Celebrate Black History Month With Five Artworks by Black Artists on View at SAM

Every February, the United States recognizes Black History Month with a specific theme. In 2024, the theme is African Americans and the Arts.

African American art is intricately woven with influences from Africa, the Caribbean, and the lived experiences of Black Americans. In celebration of the rich history of Black Americans in the arts, we’re reflecting on five artworks by historical and contemporary Black artists in the museum’s collection which visitors can currently see in our galleries. Plus, scroll to the bottom of this post to learn about a few ways you can celebrate Black History Month this February and all year long!


Mitchell’s Point Looking Down the Columbia, 1887
Grafton Tyler Brown

Grafton Tyler Brown (1841–1918) was one of only a few Black Americans who made a living as an artist before the 20th century, first as a topographic artist and a lithographer and later as a landscape painter. Brown’s parents were freedmen living in Pennsylvania, but Brown decided to move West for greater freedom and opportunities in the 1850s, as many African Americans did. In the 1880s and 1890s, Brown traveled around the Pacific Northwest and British Columbia, painting and selling images of his surroundings. This serene scene of the Columbia River, titled Mitchell’s Point Looking Down the Columbia and on view in American Art: The Stories We Carry, depicts smooth, reflective water framed by rocky cliffs, rolling hills with patches of trees, and distant mountains. The few Native American figures situated in the foreground serve more as indications of the remote-ness of this place, rather than detailed observations of particular Indigenous peoples.

Gwendolyn Knight, 1934–35
Augusta Savage

Augusta Savage (1892–1962) studied sculpture in New York and Paris before opening her own art school in Harlem, New York in 1931. She was devoted to sharing her skills and resources with her students and mentored many young Black artists including Gwendolyn Knight, depicted here, and Knight’s husband Jacob Lawrence, both of whom would later live in Seattle.
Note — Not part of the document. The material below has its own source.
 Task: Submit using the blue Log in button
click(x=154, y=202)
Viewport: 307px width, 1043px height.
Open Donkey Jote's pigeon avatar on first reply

This portrait depicts Knight in her early twenties with careful attention paid to her facial features and gracefully pulled up hair. Savage gifted this portrait bust to Knight, which she kept until her death in 2005 and bequeathed to the Seattle Art Museum, allowing this rare and fragile plaster work to survive while many of Savage’s other works did not. You can learn more about this bust and Augusta Savage’s artistic career in this 2016 SAM Object of the Week blog post and take an up-close look at  its intricate sculpted details in American Art: The Stories We Carry.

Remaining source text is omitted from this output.